Convergent vasopressinergic and hippocampal input onto somatospiny neurons of the rat lateral septal area

Electron microscopic immunocytochemistry, was combined with acute anterograde axon degeneration, following transection of the fimbria-fornix, to describe the innervation of somatospiny neurons by vasopressin-immunoreactive and degenerated hippocamposeptal axon terminals in the rat lateral septal area. Vasopressin-immunopositive boutons characterized by symmetric synaptic membrane specializations, and the degenerated hippocamposeptal axon terminals which form asymmetric synaptic contacts, frequently terminate on the same dendritic and somatic profiles, and particularly on the somata of somatospiny neurons. Although hippocamposeptal fibers predominantly form axospinous synapses in the lateral septal area, they terminate mainly on the dendritic shafts and soma of the vasopressin-receptive neurons.

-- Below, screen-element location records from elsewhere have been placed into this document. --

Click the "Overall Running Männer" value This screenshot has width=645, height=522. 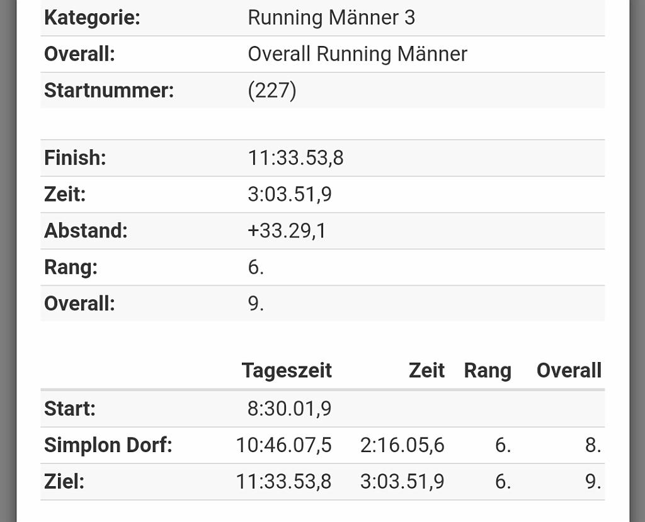coord(357,54)
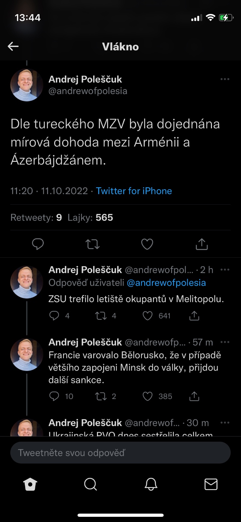Open the @andrewofpolesia mention link
Screen dimensions: 241x522
(x=166, y=283)
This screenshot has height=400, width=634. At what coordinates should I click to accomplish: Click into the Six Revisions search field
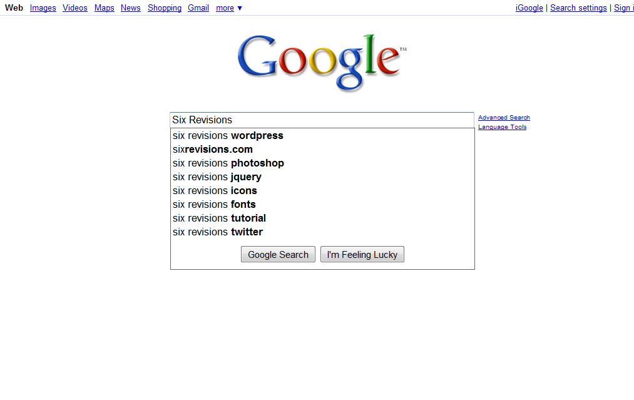point(322,120)
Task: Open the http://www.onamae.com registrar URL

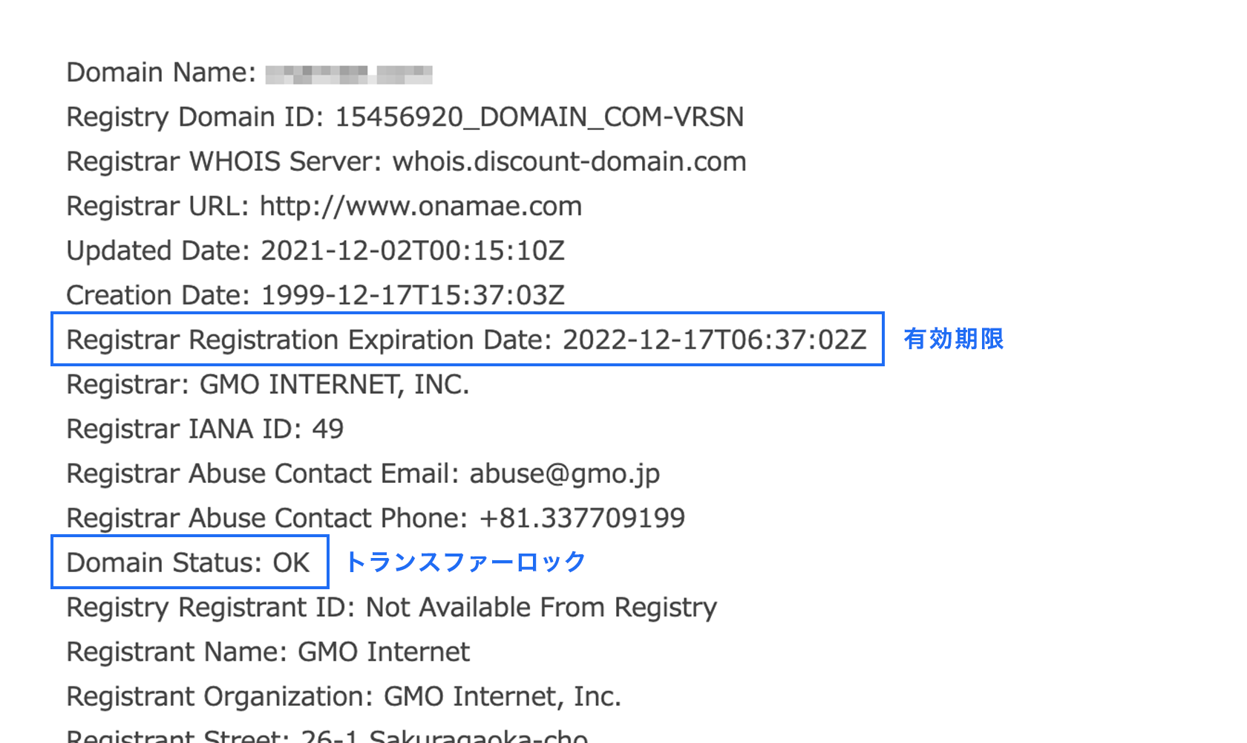Action: [x=421, y=206]
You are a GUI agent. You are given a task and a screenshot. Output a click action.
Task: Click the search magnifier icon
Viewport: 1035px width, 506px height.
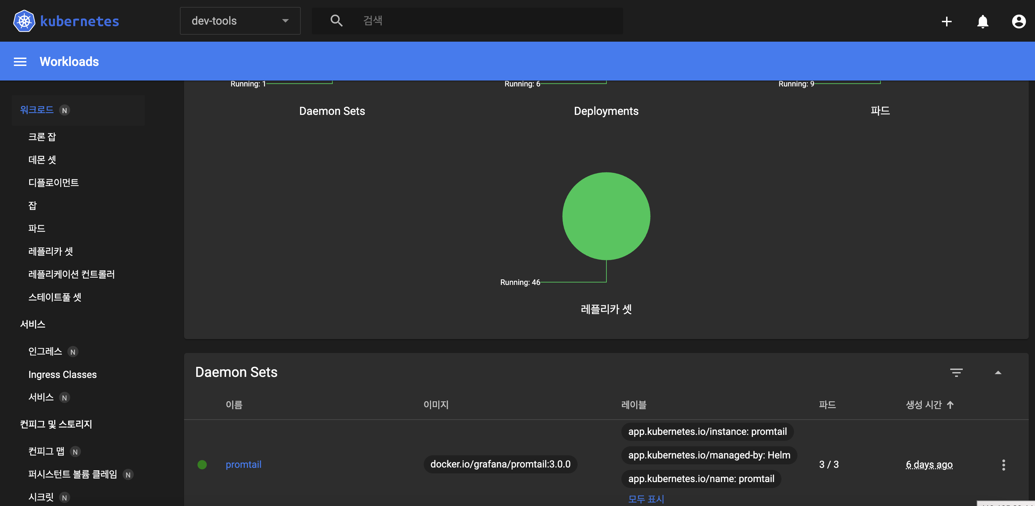click(336, 21)
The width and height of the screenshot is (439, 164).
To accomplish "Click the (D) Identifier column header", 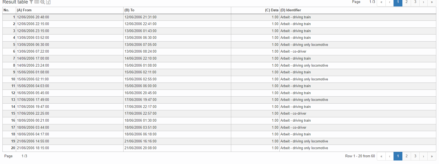I will click(x=291, y=10).
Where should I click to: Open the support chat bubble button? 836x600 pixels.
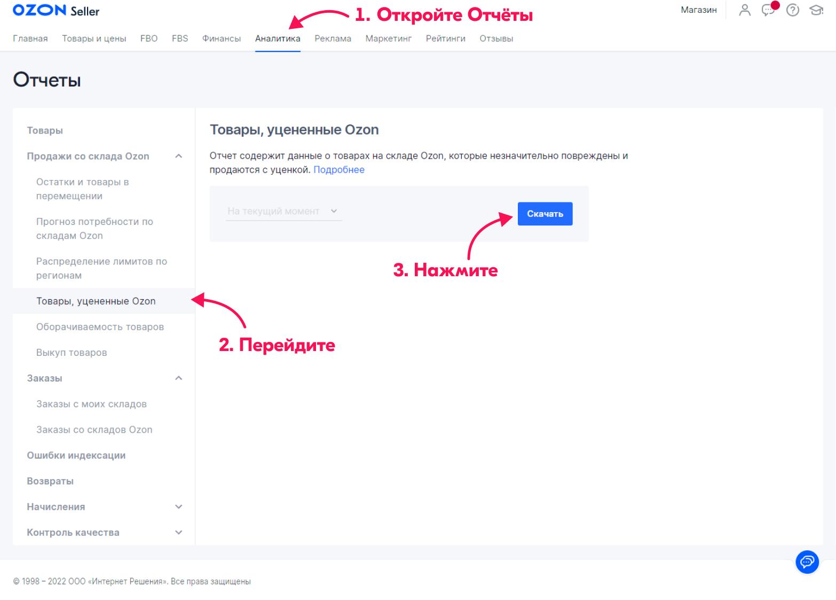click(x=807, y=562)
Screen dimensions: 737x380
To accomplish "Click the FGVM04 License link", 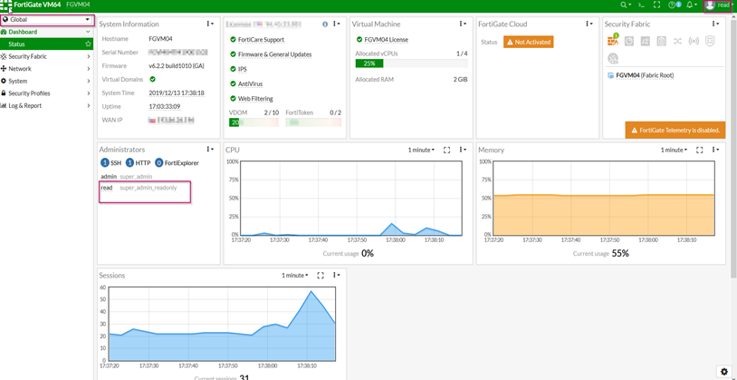I will coord(386,40).
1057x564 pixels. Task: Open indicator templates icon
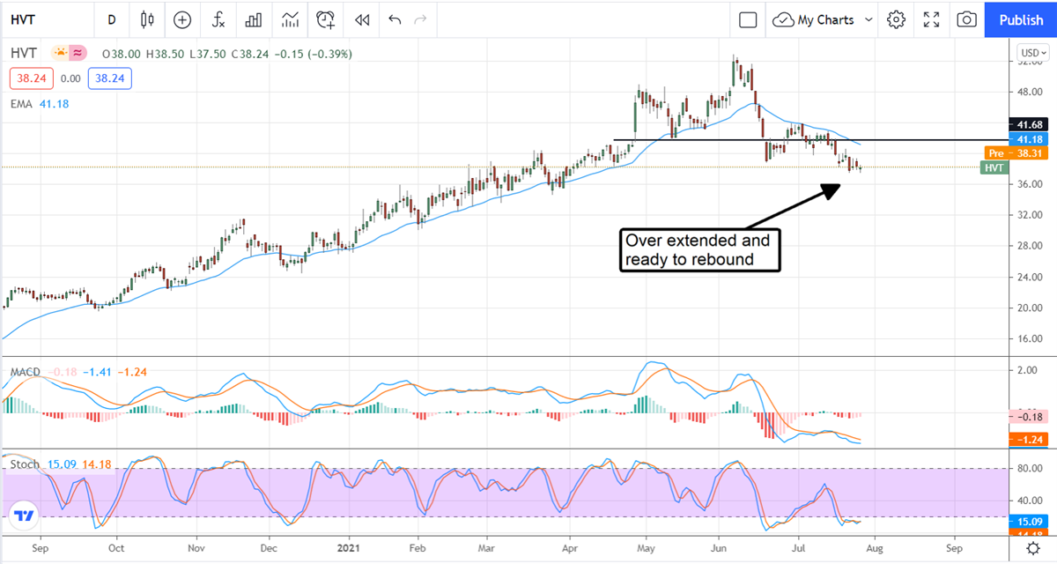[x=290, y=19]
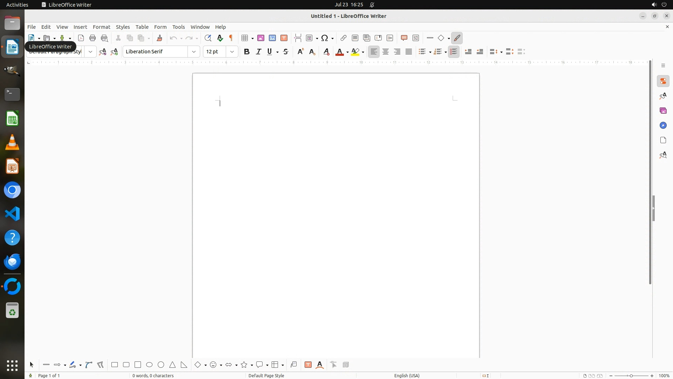673x379 pixels.
Task: Toggle Bold formatting
Action: tap(247, 52)
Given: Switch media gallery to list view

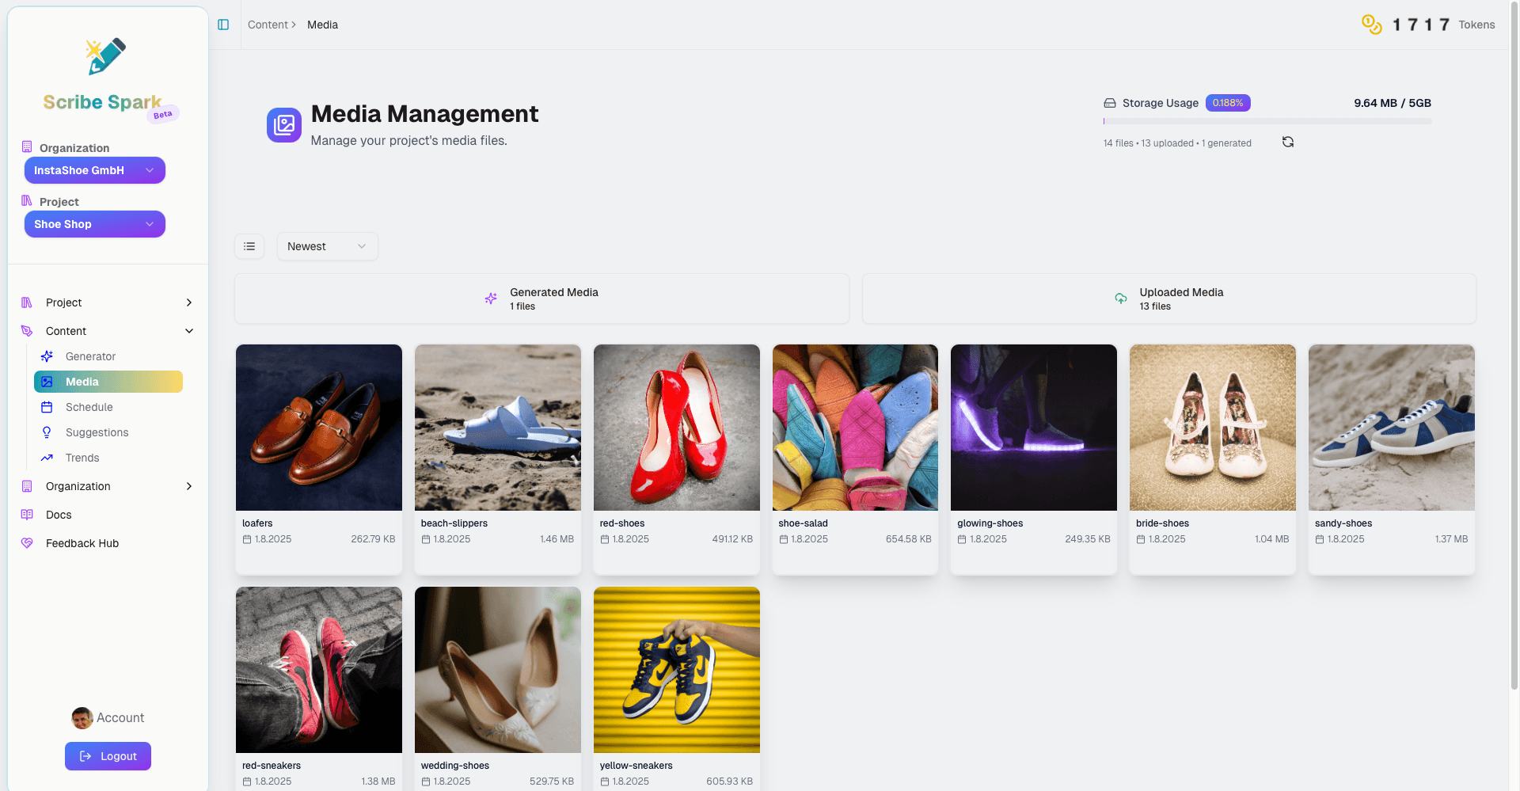Looking at the screenshot, I should click(249, 246).
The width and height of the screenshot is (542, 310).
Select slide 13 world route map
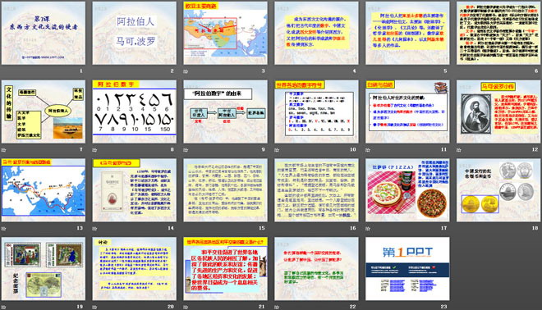click(44, 190)
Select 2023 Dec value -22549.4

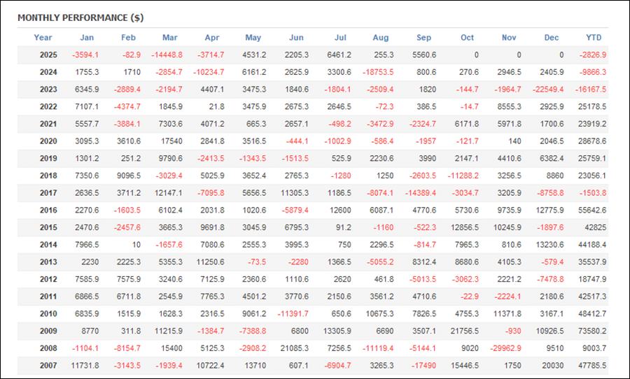(551, 89)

Of 720 vasopressin-immunoreactive terminals in the mediolateral part of the lateral septal area, 80% form synaptic contacts with dendritic shafts; 50% on small (distal) dendritic profiles and 30% on large (proximal) dendrites. Synaptic contacts between vasopressin-immunoreactive terminals and dendritic spines were not observed. The remaining 20% of immunoreactive boutons formed axosomatic synaptic contacts with a total of 58 neurons; 31% of these neurons exhibited somatic spines in the plane of the section analysed. Previous studies have demonstrated that in the lateral septal area vasopressin modulates the action of the excitatory amino acid-containing hypocamposeptal fibers, and also plays a role in the maintenance of long term potentiation evoked by fimbria-fornix stimulation. The convergent vasopressinergic and hippocampal input onto the same somatospiny neurons of the lateral septal area suggests that these neurons are targets of these physiological actions.